**Problem to solve:** From the first line to the last, write out the records below exactly as they appear.

**Material for the task:**
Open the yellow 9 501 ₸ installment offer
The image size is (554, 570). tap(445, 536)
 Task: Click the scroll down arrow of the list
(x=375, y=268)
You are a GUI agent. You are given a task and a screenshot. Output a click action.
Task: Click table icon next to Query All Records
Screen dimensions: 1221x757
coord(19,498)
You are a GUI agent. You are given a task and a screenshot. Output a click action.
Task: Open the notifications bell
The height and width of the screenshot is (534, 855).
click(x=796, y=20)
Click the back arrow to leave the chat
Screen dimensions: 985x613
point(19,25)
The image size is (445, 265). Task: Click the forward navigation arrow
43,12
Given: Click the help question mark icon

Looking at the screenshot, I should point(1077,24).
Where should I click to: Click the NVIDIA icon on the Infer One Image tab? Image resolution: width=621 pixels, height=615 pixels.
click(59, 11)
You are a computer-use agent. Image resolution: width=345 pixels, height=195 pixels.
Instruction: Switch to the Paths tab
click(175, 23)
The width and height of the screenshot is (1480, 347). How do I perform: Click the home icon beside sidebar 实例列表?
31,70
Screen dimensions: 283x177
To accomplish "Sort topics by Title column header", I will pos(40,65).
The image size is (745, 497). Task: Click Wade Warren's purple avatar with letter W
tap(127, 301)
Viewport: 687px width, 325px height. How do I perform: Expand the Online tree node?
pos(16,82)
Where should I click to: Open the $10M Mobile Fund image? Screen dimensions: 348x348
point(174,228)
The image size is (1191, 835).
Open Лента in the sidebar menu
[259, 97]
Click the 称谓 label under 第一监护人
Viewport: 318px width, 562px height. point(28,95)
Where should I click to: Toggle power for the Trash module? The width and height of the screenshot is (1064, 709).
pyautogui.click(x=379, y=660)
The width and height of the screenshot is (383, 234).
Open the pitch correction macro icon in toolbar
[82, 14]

**Solved exercise:**
Open the yellow 9 501 ₸ installment offer
The image size is (554, 570). tap(445, 536)
 Task: Click the scroll down arrow of the list
(x=375, y=268)
You are a GUI agent. You are given a task and a screenshot. Output a click action.
Task: Click table icon next to Query All Records
Screen dimensions: 1221x757
coord(19,498)
You are a GUI agent. You are given a task and a screenshot. Output a click action.
Task: Open the notifications bell
The height and width of the screenshot is (534, 855).
click(x=796, y=20)
Click the back arrow to leave the chat
Screen dimensions: 985x613
point(19,25)
The image size is (445, 265). Task: Click the forward navigation arrow
43,12
Given: Click the help question mark icon

Looking at the screenshot, I should point(1077,24).
Where should I click to: Click the NVIDIA icon on the Infer One Image tab? Image resolution: width=621 pixels, height=615 pixels.
click(59, 11)
You are a computer-use agent. Image resolution: width=345 pixels, height=195 pixels.
Instruction: Switch to the Paths tab
click(175, 23)
The width and height of the screenshot is (1480, 347). How do I perform: Click the home icon beside sidebar 实例列表?
31,70
Screen dimensions: 283x177
To accomplish "Sort topics by Title column header", I will pos(40,65).
The image size is (745, 497). Task: Click Wade Warren's purple avatar with letter W
tap(127, 301)
Viewport: 687px width, 325px height. How do I perform: Expand the Online tree node?
pos(16,82)
Where should I click to: Open the $10M Mobile Fund image? Screen dimensions: 348x348
point(174,228)
The image size is (1191, 835).
Open Лента in the sidebar menu
[259, 97]
Click the 称谓 label under 第一监护人
Viewport: 318px width, 562px height. point(28,95)
Where should I click to: Toggle power for the Trash module? The width and height of the screenshot is (1064, 709).
pyautogui.click(x=379, y=660)
The width and height of the screenshot is (383, 234).
Open the pitch correction macro icon in toolbar
[82, 14]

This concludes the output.